Employing frequent tests can also capture the benefits of the spacing effect: when study time is distributed rather than massed, long-term memory is improved (Bjork & Allen, 1970; Cepeda et al., 2006; Greene, 2008; Karpicke & Bauernschmidt, 2011; Murphy et al., 2022; see Carpenter, 2017 for a review). Specifically, we can induce our students to space their studying and learning activities by using more frequent tests as opposed to having them resort to cramming before high-stakes exams (Fitch et al., 1951), which may support short-term performance but does not lead to long-term learning. Additionally, more frequent tests may result in the same information being tested twice (assuming exams are cumulative to some degree, as represented in Fig. 1b), which should result in accruing the benefits of spaced retrieval (Balota et al., 2007). As such, although cumulative exams are often disliked by students, cumulative exams can be more beneficial for their learning than non-cumulative exams (Lawrence, 2013) by harnessing both the testing effect (i.e., frequent testing of earlier course material) and the spacing effect (i.e., students’ revisiting previously learned concepts during their preparation for cumulative exams). Thus, incorporating frequent tests that are cumulative, at least to some extent, can leverage both the benefits of retrieval practice and spacing.
Just as we advocate the use of tests as providing beneficial retrieval practice, we also believe that a balanced and thoughtful grading approach (how to weigh each course activity as it relates to students’ grades) is essential. By considering the current research on grading and retrieval practice in real-world educational contexts, instructors can make informed decisions to create supportive learning environments that maximize student learning and minimize test anxiety. We encourage further investigation into grading approaches and their impact on learning outcomes so instructors can implement evidence-based practices that promote meaningful and lasting learning.
What Kind of Test Formats Are Best?
Although we have so far extolled the benefits of testing or retrieval practice for enhancing learning, instructors need to be aware that not all types of tests or retrieval practice exercises produce the same benefits for learning. For example, while the multiple-choice format is more practical to use in large classes due to the ease and efficiency with which such questions can be graded (thereby lessening the time before feedback can be provided to students), instructors need to create such questions in a way that they require active retrieval on the part of the students.

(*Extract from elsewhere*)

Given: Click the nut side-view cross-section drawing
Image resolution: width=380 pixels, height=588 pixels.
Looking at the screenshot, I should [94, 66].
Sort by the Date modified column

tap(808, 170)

To do so, multiple-choice questions need to provide the student with a set of competitive alternatives (i.e., alternatives that are plausible enough to be possible correct answers) so that students need to retrieve information about each alternative to select the correct one as opposed to being able to easily recognize a correct answer from, say, a set of alternatives that are mostly non-competitive or implausible possibilities. In other words, to produce enhanced learning, instructors need to create the type of multiple-choice questions that require students to engage in active retrieval processes. For example, imagine a question about the name of the Greek goddess of love (answer: Aphrodite). The names of other Greek and Roman goddesses (e.g., Venus, Hera, and Athena) would be more competitive than the names of Greek and Roman gods (e.g., Zeus, Mars, and Hades) or names that are not even Greek or Roman gods or goddesses. Here, the names of other Greek and Roman goddesses are more plausible as the correct answer and students may need to think about why such alternatives are wrong (e.g., Venus is the Roman goddess of love) to reject them (see Little et al., 2019).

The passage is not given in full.